I’ve been working at it constantly since then, and took about a zillion photos as I worked – it occurred to me that I’d blogged about my lessons and projects, but never talked about how bobbin lace is actually made. Perhaps I was still learning too hard. I’ve split this into three posts because it will be very photo heavy. I’ll keep it simple and keep the jargon to a minimum; even if the details are confusing, hopefully you’ll still leave with some vague notion of how bobbin lace works. And of course, feel free to ask any questions and I’ll do my beginner’s best to answer clearly! (Click through to see any photos bigger on Flickr.)

First let’s look at my project – here’s a reminder of my sampler pattern – those diamonds each contain a ‘spider’, each one is different. The piece will eventually include a wide border sampling different ‘ground’ (or background) patterns, but I’m still working on the spiders for now. I will walk you through one full section repeat, as it were, of ground + spider. Here’s what my pillow looked like when I sat down to work:

Bobbin Lace - Part 1

As you can see, most of my project is covered up with cloth – this is to protect the finished lace, and keep my bobbin threads from catching on the pins. (Although I only have about 1-2 inches of area fully covered by pins, the entire piece is still secured by pins pushed down here and there.) I would normally have even more covered, but I wanted you to see the work in context.

Hopefully you can see that the section I’ve just sat down to will be the ground (the simple background) pattern. My pattern is on the paper beneath my work (the ‘pricking’), so I can follow the lines and marked pinholes as I go.
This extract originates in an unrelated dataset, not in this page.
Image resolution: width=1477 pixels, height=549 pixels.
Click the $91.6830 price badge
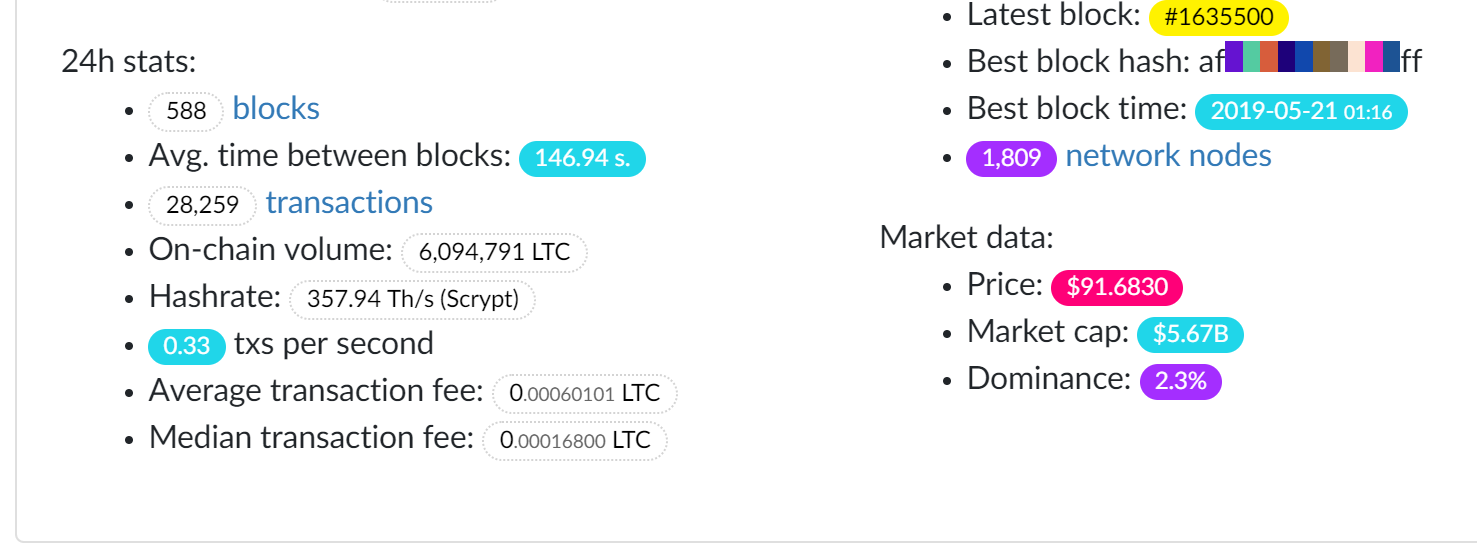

I will work my ground pattern up until a new spider begins (the exciting diamond-shaped area coming up ahead).

My ground pattern is worked in half-stitch, so I make one half-stitch – stitches consist of passing pairs of bobbins over each other in a particular order. (Bobbins are always worked together in pairs, two on the right working with two on the left.) Then I put up a pin at the little dot where the pricking tells me to:

Bobbin Lace - Part 1

And then work another half-stitch to cover the pin:

Bobbin Lace - Part 1

Now I continue doing exactly that, taking one pair of threads / bobbins from either side of each pinhole, and work down the diagonal row, making stitches and putting up pins:

Bobbin Lace - Part 1

Now I’ve finished one row. I will continue in this way down the remaining three diagonal rows until I get to the area where the spider will begin. Then this section of ground will be finished, and I will be all ready to set up the spider – in part two!